As a reminder: a one-time pad…
- has to be truly random,
- must be at least as long as the plaintext,
- is never reused in whole or in part, and
- is kept completely secret.
Only when all four points are met, we´re talking about OTP.
Your PRNG idea fails to meet those parameters as it is neither truly random, nor as long as the plaintext. Also, when not using a CSRNG (Cryptographically Secure Random Number Generator), you´re bound to reuse it in part due to the repeating internal state of regular PRNG algorithms.
Example: the “Mersenne Twister” PRNG you mentioned as example is not cryptographically secure. Given a small amount of output, it´s relatively easy to compute all future outputs. In other words: it´s rather predictable and nothing you want to use when it comes to cryptography. Such algorithms were not build to be cryptographically secure! They were designed for things like Monte-Carlo simulations.
Keeping it short (and actively ignoring other potential issues like missing authentication etc.): the security of your “cipher” will stand and fall with the security of your PRNG – which means that whatever you create with a regular PRNG, can not be considered to be cryptographically secure.

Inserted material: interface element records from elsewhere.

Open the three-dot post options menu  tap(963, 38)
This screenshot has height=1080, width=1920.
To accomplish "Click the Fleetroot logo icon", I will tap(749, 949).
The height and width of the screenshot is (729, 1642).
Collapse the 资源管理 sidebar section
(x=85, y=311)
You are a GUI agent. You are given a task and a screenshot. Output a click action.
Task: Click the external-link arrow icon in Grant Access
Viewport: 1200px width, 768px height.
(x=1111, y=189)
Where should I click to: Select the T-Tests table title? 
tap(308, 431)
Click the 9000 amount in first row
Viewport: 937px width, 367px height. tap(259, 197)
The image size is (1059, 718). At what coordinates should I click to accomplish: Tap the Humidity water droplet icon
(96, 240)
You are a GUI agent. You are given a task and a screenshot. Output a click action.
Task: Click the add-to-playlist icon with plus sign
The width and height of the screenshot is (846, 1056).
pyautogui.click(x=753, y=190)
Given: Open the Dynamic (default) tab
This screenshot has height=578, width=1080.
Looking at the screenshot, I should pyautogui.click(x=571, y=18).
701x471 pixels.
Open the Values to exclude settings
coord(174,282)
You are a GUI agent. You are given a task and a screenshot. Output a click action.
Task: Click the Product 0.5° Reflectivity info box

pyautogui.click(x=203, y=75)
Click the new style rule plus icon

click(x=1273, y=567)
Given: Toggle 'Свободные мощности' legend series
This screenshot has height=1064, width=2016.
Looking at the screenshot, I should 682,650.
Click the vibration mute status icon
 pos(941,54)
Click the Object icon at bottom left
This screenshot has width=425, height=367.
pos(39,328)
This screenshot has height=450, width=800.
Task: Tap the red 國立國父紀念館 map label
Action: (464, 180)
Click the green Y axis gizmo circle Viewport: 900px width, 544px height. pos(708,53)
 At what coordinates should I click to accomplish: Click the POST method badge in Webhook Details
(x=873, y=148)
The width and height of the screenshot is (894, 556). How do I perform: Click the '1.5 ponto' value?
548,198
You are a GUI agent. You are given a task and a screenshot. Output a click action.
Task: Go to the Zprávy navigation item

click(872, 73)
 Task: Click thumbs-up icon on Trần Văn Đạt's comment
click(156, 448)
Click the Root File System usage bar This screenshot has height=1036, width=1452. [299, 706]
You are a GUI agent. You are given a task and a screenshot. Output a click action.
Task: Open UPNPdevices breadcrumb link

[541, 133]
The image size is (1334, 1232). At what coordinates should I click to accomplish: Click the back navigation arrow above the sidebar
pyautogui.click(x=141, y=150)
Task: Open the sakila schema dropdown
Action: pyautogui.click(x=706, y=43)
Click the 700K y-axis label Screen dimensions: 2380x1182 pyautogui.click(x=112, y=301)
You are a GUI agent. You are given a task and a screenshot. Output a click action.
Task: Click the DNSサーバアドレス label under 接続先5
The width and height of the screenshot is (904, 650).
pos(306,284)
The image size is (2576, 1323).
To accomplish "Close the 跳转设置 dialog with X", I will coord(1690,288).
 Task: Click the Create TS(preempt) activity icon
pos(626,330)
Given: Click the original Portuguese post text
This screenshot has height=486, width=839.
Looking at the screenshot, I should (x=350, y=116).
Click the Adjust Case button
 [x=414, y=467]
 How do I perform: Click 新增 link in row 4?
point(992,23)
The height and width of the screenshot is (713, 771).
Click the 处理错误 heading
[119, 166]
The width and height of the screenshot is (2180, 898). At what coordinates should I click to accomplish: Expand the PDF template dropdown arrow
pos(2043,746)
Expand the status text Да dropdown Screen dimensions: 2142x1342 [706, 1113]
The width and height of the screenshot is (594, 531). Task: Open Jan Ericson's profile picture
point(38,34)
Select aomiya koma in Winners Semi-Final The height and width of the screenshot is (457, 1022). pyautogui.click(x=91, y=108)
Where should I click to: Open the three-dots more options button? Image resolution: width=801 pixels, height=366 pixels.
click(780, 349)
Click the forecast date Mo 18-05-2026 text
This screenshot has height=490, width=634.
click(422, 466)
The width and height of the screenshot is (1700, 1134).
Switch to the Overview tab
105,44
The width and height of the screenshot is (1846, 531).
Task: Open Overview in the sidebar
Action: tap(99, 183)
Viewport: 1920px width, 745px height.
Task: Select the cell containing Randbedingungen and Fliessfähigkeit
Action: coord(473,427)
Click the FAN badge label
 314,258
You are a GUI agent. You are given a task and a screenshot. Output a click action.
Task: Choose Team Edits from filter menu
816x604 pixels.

Honestly, when I look at the well-vetted options available (various cryptographically secure stream-ciphers, numerous secure block ciphers which can be run in CTR mode, etc.) I can only wonder why you would even think about creating your own, home-brew solution based on some PRNG. You can trust in the fact that trying to create a stream cipher based on a simple PRNG is a really bad idea.
Same goes for your related key generation ideas… there is a reason why pbkdf solutions exist!